This specification does not define any specific mechanism for discovering provenance services. Applications may use any appropriate mechanism, including but not limited to: prior configuration, search engines, service registries, etc.

5. Querying provenance information

Simply identifying and retrieving provenance information as a web resource may not always meet the requirements of a particular application or service, e.g.:

the entity for which provenance information is required is not identified by a known URI
the provenance information for an entity is not directly identified by a known URI
a requirement to access provenance information for a number of distinct but related entities in a single atomic operation
etc.

A provenance query service provides an alternative way to access provenance information and/or Provenance-URIs. An application will need a provenance query service URI, and some relevant information about the entity whose provenance is to be accessed.

The details of a provenance query service is an implementation choice, but for interoperability between different providers and users we recommend use of SPARQL [RDF-SPARQL-PROTOCOL] [RDF-SPARQL-QUERY]. The query service URI would then be the URI of a SPARQL endpoint (or, to use the SPARQL specification language, a SPARQL protocol service). The following subsections provide examples for what are considered to be some plausible common scenarios for using SPARQL, and are not intended to cover all possibilities.

5.1 Find provenance-URI given entity-URI of resource

If the requester has an entity-URI, a simple SPARQL query may be used to return the corresponding provenance-URI. E.g., if the original resource has a entity-URI http://example.org/resource,

  @prefix prov: <@@TBD>
  SELECT ?provenance_uri WHERE
  {
    <http://example.org/resource> prov:hasProvenance ?provenance_uri
  }

@@TODO: specific provenance namespace and property to be determined by the model or ontology specification?

----------------

Task to complete: Rewrite the paragraph in the excerpt on querying provenance information that begins "The details of a provenance query service" as a short bulleted list that keeps its main facts.

----------------

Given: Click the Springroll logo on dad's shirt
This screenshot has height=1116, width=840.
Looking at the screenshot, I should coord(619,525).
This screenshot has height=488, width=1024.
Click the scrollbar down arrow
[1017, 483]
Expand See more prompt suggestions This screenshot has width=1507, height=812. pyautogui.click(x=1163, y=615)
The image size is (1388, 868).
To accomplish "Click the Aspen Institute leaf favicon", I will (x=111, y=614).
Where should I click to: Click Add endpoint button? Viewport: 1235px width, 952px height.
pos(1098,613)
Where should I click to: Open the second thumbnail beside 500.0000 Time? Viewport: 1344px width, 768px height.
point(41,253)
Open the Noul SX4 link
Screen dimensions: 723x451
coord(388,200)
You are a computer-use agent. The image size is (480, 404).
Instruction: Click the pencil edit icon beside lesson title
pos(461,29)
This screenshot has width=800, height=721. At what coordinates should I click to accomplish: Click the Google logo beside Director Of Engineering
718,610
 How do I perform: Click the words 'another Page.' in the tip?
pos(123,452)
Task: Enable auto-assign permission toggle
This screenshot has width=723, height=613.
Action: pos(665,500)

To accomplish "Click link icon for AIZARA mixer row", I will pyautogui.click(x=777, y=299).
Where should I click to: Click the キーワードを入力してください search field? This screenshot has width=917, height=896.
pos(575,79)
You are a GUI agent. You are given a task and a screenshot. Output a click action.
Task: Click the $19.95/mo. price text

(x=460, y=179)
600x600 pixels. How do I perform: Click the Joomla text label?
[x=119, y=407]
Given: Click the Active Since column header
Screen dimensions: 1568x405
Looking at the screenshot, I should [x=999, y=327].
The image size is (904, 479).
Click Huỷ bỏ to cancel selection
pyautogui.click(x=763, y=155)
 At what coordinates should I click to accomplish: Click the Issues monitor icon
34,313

----------------

Solved exercise:
- The details of a provenance query service are an implementation choice.
- SPARQL is recommended for interoperability between different providers and users.
- With SPARQL, the query service URI is the URI of a SPARQL endpoint, which the SPARQL specification calls a SPARQL protocol service.
- The following subsections give examples of some plausible common scenarios for using SPARQL. They are not meant to cover all possibilities.